Fachada del Palau de Justícia, sede del Tribunal Superior de Justicia de Catalunya (TSJC) y de la Audiencia de Barcelona
Todas han comparecido de forma presencial y separadas del acusado por un biombo, para evitar cualquier contacto visual.
Masajes con fines sexuales
Según el escrito del ministerio público, el acusado se aprovechó de su condición de osteópata y quiromasajista para cometer los abusos en las consultas donde trabajaba en Canet de Mar y en un centro deportivo de Mataró.
La Fiscalía sostiene que actuó con el "ánimo de satisfacer sus deseos sexuales" y que en varios casos los abusos se produjeron de forma continuada.
En las consultas de Canet de Mar, el procesado habría instado a varias pacientes a desnudarse por completo. Ante la negativa de algunas de ellas a quitarse la ropa interior, el acusado les practicó masajes en las partes íntimas por encima de las bragas.
En otros casos, les pidió que se retiraran el sujetador para masajearles los senos desnudos con el pretexto de "canalizar energías" o realizar ejercicios de respiración, mientras —según la acusación— presentaba una erección y aceleraba la respiración.

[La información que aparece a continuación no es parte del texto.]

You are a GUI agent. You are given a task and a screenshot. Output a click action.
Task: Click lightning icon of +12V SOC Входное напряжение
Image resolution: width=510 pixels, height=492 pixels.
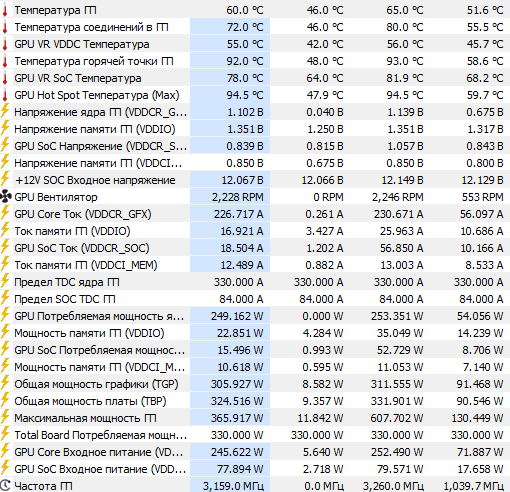[5, 180]
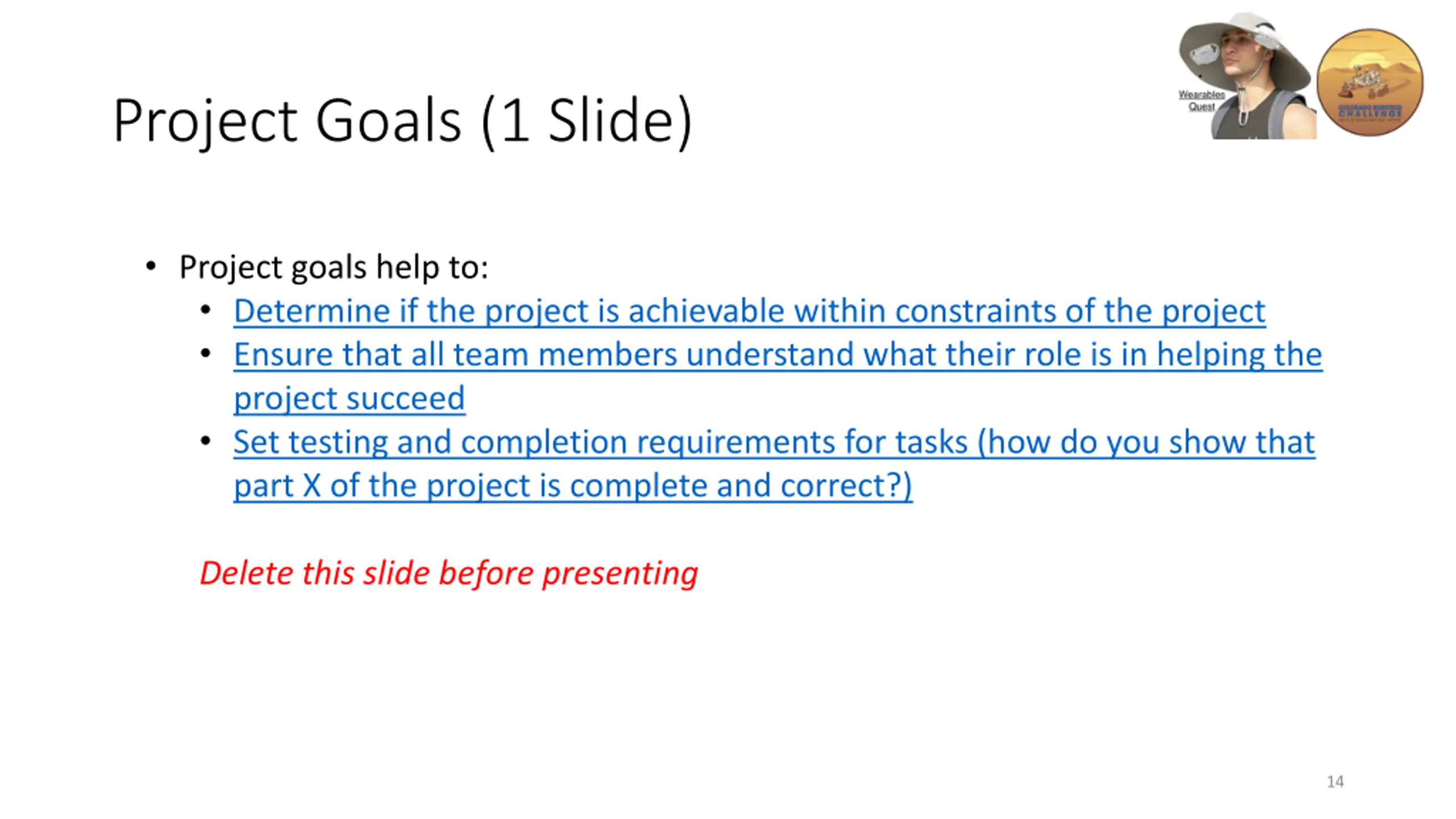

Dos agresiones con penetración
La Fiscalía atribuye al osteópata dos agresiones sexuales con penetración vaginal. En uno de los casos, el acusado habría arrancado de forma sorpresiva y violenta la ropa interior de la víctima, que logró huir de la consulta.
En total, siete de los abusos se produjeron en Canet de Mar. Los cinco restantes tuvieron lugar en un pabellón deportivo de Mataró, donde el procesado ejercía como masajista de equipos masculinos y femeninos.

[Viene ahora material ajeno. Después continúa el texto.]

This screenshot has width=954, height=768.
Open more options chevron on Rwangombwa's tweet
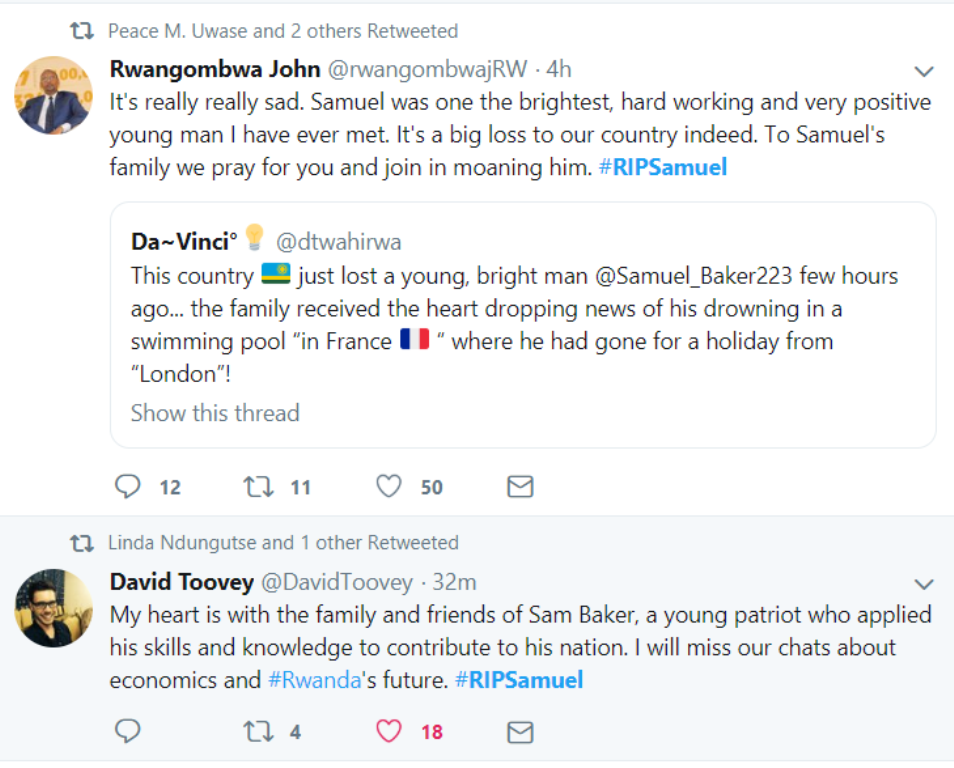[x=924, y=71]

Un entorno de confianza con las jugadoras
En este centro deportivo, el acusado habría creado un "vínculo de familiaridad y confianza" con las jugadoras, según subraya la Fiscalía.
A una de ellas comenzó a masajearle los senos pese a su rechazo, justificando la maniobra con el argumento de que "los pectorales están conectados con la espalda", zona en la que la víctima sufría dolores. Cuatro jugadoras más relataron situaciones similares.
Secuelas psicológicas y medidas accesorias
La mayoría de las víctimas eran mayores de edad en el momento de los hechos, aunque algunas tenían 17 años, y han sufrido o siguen padeciendo secuelas psicológicas derivadas de los abusos.
Además de la pena de prisión, la Fiscalía solicita seis años de inhabilitación para ejercer cualquier profesión relacionada con los quiromasajes o terapias naturales, cinco años de libertad vigilada tras el cumplimiento de la condena y la prohibición de acercarse o comunicarse con las víctimas durante cinco años posteriores a la sentencia.
El juicio continuará el próximo miércoles con la declaración de testigos. El acusado declarará al final del proceso, una vez practicada toda la prueba. Está previsto que la vista quede vista para sentencia el martes 27 de enero.
Contexto en Cataluña
Según la Encuesta sobre Violencias Sexuales 2024 del Departament d’Interior, dos de cada tres mujeres (67,3%) aseguran haber sufrido algún tipo de violencia sexual a lo largo de su vida desde los 15 años, y un 15,5% afirma haberla padecido en el último año.
El estudio también alerta del peso creciente de la violencia digital, que afecta ya a una de cada cuatro mujeres, y de la persistente infradenuncia: solo el 6% de los delitos sexuales llega a denunciarse, en gran parte por el miedo a no ser creídas o a represalias, especialmente cuando el agresor es una persona conocida.